Bean Ballet

I’ve heard from some people that they were disappointed that not that much happened in last night’s Mad Men premiere. I admit that while I thought the episode was stellar, I was looking for more plot than the subtext we got. But the more I thought about it, we witnessed a bean ballet that even Peggy would have been proud of. I have two important takeaways:

First, my expectations were too high about the amount that would happen. I’d forgotten that this is a show of subtle shifts, not major ones (which is why the biggest shift on the show–the move from Sterling Cooper to SCDP–was so memorable). Weiner loves to mess with expectations, so it makes perfect sense for him to have what feels like a middle-of-the-season episode as the premiere after an 18 month layoff. What better way to screw with people than to satisfy them with exactly what they’re least expecting? Don’t be surprised if you see something major happen next week solely because we don’t expect it.

Second, I think the subtle shifts we were supposed to take out of this episode are all about power dynamics.

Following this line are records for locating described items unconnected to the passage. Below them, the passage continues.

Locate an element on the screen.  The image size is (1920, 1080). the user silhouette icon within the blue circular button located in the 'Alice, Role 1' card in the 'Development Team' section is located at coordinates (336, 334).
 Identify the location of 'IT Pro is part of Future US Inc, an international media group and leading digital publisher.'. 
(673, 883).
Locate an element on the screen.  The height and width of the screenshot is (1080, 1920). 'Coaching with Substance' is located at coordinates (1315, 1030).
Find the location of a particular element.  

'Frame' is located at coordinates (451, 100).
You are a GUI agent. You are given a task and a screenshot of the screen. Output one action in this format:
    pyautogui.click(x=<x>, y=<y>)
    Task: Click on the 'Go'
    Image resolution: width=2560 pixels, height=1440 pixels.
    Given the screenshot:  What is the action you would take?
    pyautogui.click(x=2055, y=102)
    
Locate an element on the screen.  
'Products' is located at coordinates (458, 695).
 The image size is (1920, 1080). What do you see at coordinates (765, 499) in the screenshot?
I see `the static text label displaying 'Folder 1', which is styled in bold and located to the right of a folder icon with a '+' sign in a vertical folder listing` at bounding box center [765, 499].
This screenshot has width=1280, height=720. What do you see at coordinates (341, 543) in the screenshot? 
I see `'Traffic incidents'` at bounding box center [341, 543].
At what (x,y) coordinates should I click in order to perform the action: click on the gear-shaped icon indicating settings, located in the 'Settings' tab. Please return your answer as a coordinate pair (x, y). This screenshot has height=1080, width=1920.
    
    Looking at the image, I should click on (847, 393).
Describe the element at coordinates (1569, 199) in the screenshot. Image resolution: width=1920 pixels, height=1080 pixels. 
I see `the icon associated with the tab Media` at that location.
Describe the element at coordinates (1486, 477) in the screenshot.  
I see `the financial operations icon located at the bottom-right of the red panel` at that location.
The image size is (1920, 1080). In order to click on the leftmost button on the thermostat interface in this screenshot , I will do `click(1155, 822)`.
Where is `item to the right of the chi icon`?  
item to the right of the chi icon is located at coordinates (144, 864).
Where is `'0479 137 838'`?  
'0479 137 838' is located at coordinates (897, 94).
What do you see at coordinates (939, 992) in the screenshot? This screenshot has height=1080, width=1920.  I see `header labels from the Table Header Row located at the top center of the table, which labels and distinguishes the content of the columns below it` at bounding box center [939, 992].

We’re used to seeing Don and those in the office being in charge of everything, but they’re being accosted on two fronts: by the civil rights movement and by the Beatles’ generation.

The civil rights movement was the more obvious of the two as they’re now being forced to change by backing themselves into a corner on hiring an African American. My guess is that a good amount of the plot tension will arise from here this season.

But, Mad Men has never been about the plot (or at least, it’s never been a plot-driven show). This leads to the second area and it plays into the relationship between Megan and Don. We all assume that Don is firmly in control of that relationship, but is that what’s actually happening? She had no trouble standing up to him on almost everything. The best example of this is Don’s birthday party. I’m sure all of us watching thought the party was a terrible idea and that Megan’s song and dance routine was cringe worthy (at best). But you know who seemed to enjoy it in a non-ironic way (I’m sure the SCDP folks loved it just to see Don embarrassed)? Megan’s younger friends that were there. The SCDP folks are our proxy, so we identify with them and their reading of the situation, but wouldn’t it be interesting to see that this season’s “bad guy” is the Beatles’ generation? They’re a direct assault on the button-up conservatism of Sterling Cooper Draper Price.

If that’s true, that’s immensely interesting because we already know how it turns out: our heroes lose.